Margin Eligible Securities List Also Updated

Alongside the MTS review, NCCPL has also updated the list of Margin Eligible Securities (MES) accepted as collateral by clearing members.

Four securities have been added to the collateral framework under Category B:

  • Abbott Laboratories (Pakistan) Limited (ABOT)
  • Clover Pakistan Limited (CLOV)
  • Crescent Star Insurance Limited (CSIL)
  • Thal Limited (THALL)

At the same time, 12 securities have been removed from the MES lists.

NCCPL stated that the primary reasons for their exclusion include impact costs exceeding 2% or failure to rank among the top 200 securities under the prescribed eligibility criteria.

Clearing members have been instructed to ensure that all pledged collateral complies with the revised lists before July 30, 2026, to avoid valuation or settlement issues.

Category Changes Announced

The quarterly review also introduced several category changes within the collateral framework.

Crescent Steel and Allied Products Limited (CSAP) has been upgraded from Category B to Category A after its market impact cost declined below the required threshold of 1%, indicating improved market liquidity.

Meanwhile, the following securities have been downgraded from Category A to Category B after recording higher impact costs:

  • Bank Makramah Limited (BML)
  • Gharibwal Cement Limited (GCWL)
  • Lucky Core Industries (LCI)
  • Secure Logistics-Trax Group Limited (SLGL)
  • Soneri Bank Limited (SNBL)
  • The Organic Meat Company Limited (TOMCL)
  • Waves Corporation Limited (WAVES)

These adjustments reflect changes in trading liquidity and market activity observed during the review period.

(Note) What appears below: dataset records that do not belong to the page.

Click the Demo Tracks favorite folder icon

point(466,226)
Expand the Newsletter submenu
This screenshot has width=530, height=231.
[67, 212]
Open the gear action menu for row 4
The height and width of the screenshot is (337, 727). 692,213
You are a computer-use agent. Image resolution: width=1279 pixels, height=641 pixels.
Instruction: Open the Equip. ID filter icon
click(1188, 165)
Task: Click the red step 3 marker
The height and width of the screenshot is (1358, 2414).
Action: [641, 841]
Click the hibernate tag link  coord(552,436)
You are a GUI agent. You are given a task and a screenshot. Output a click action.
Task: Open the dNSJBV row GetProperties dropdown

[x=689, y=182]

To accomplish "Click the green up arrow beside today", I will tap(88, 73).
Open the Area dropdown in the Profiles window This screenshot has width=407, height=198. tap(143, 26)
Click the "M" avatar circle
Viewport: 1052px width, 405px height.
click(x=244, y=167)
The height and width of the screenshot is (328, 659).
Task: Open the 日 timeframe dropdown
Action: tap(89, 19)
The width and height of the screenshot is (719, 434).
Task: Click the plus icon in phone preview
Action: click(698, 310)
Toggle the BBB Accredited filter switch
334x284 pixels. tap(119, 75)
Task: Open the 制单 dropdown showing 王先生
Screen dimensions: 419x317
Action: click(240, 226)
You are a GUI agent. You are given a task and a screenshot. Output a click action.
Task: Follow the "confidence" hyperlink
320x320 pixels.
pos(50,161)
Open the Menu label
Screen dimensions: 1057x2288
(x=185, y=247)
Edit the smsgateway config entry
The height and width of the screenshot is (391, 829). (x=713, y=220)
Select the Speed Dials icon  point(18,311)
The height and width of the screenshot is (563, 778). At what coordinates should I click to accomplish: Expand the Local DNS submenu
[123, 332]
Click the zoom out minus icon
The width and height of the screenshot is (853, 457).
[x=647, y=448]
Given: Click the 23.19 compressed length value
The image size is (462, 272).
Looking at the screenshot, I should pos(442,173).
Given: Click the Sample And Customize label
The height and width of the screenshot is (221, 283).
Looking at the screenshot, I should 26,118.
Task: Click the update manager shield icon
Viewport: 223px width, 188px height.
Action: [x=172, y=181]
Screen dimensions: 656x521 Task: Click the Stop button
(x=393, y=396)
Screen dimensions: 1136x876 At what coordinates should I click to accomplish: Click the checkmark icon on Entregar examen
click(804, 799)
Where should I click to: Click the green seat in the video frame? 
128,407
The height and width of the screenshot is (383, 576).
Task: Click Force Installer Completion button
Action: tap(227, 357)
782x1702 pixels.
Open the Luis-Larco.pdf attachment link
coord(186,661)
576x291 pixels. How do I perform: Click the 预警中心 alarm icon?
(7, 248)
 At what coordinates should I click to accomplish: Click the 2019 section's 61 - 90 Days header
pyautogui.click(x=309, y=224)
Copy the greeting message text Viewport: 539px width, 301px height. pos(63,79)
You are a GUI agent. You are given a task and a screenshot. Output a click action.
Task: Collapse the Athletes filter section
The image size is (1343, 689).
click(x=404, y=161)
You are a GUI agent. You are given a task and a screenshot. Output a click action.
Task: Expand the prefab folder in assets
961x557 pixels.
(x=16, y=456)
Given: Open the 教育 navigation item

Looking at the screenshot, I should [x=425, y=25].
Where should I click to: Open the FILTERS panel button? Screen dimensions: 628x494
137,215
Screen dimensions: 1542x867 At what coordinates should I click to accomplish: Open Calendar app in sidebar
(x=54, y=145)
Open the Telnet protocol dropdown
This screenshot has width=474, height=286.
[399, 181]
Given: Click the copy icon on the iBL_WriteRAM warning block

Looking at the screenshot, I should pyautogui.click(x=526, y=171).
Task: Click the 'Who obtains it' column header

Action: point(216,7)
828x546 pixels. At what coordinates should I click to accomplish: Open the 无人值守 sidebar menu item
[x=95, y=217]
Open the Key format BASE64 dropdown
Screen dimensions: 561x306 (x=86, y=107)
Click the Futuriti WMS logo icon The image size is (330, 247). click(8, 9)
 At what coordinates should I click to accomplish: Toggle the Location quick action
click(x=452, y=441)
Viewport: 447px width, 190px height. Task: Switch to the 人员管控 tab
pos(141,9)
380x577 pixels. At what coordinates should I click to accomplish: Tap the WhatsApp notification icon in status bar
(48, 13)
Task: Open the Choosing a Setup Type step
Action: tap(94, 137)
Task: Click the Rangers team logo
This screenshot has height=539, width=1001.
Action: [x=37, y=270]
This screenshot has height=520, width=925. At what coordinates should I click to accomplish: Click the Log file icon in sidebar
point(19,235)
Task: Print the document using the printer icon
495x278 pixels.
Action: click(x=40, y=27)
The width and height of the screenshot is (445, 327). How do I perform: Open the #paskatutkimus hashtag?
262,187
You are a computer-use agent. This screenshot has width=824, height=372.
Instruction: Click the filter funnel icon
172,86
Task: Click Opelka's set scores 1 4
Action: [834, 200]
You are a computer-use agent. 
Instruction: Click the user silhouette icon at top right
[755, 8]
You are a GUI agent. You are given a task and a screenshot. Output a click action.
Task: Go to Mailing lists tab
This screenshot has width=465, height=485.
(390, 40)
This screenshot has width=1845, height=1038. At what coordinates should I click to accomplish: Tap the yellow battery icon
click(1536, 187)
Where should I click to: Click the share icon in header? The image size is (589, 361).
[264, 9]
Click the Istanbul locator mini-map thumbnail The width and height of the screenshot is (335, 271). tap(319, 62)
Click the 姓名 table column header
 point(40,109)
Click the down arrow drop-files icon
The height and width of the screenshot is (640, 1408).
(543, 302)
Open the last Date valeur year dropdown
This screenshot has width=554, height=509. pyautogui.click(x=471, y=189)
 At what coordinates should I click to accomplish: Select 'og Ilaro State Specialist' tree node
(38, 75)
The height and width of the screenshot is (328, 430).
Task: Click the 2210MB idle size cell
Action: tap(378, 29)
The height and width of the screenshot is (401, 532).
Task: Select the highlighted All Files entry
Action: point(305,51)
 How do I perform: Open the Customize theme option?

ETFs, Money Market Funds and Bank Guarantees Remain Eligible

NCCPL has continued to accept nine Exchange Traded Funds (ETFs) as eligible collateral for clearing and settlement purposes.

The eligible ETFs include conventional, sector-specific, and Shariah-compliant investment products, providing clearing members with diversified collateral options.

In addition, 26 open-end money market and Islamic money market funds will continue to qualify as acceptable collateral.

The updated framework also retains 22 commercial banks approved to issue Bank Guarantees that may be used as collateral, with most institutions maintaining AAA long-term credit ratings assigned by VIS Credit Rating Company and PACRA.

Strengthening Market Stability

NCCPL’s quarterly review forms an important part of Pakistan’s capital market risk management framework by ensuring that securities eligible for leveraged trading continue to meet prescribed standards relating to liquidity, free float, and market activity.

Regular reviews of both the Margin Trading System and Margin Eligible Securities framework help strengthen market integrity, improve risk management, and maintain confidence among investors, brokers, and clearing members.

With the revised lists taking effect later this month, market participants are expected to adjust their leveraged positions and collateral arrangements to remain compliant with NCCPL regulations.